■ ACTIVITY ■
Your output should be the complete listing, repeated exactly.

■ ■ ■ ■ ■

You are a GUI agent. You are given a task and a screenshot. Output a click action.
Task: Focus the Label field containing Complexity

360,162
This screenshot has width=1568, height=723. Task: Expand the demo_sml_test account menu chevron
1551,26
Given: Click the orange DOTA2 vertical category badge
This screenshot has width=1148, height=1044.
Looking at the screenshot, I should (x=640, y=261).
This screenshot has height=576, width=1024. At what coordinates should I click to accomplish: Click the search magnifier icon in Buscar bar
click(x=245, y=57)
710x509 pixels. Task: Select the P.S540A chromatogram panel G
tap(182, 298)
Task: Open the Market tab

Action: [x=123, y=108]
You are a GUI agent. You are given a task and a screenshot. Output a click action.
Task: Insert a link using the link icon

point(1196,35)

■ ■ ■ ■ ■

■ ANSWER TO THE PROBLEM ■
You are a GUI agent. You are given a task and a screenshot. Output a click action.
Task: Focus the Label field containing Complexity

360,162
This screenshot has width=1568, height=723. Task: Expand the demo_sml_test account menu chevron
1551,26
Given: Click the orange DOTA2 vertical category badge
This screenshot has width=1148, height=1044.
Looking at the screenshot, I should (x=640, y=261).
This screenshot has height=576, width=1024. At what coordinates should I click to accomplish: Click the search magnifier icon in Buscar bar
click(x=245, y=57)
710x509 pixels. Task: Select the P.S540A chromatogram panel G
tap(182, 298)
Task: Open the Market tab

Action: [x=123, y=108]
You are a GUI agent. You are given a task and a screenshot. Output a click action.
Task: Insert a link using the link icon

point(1196,35)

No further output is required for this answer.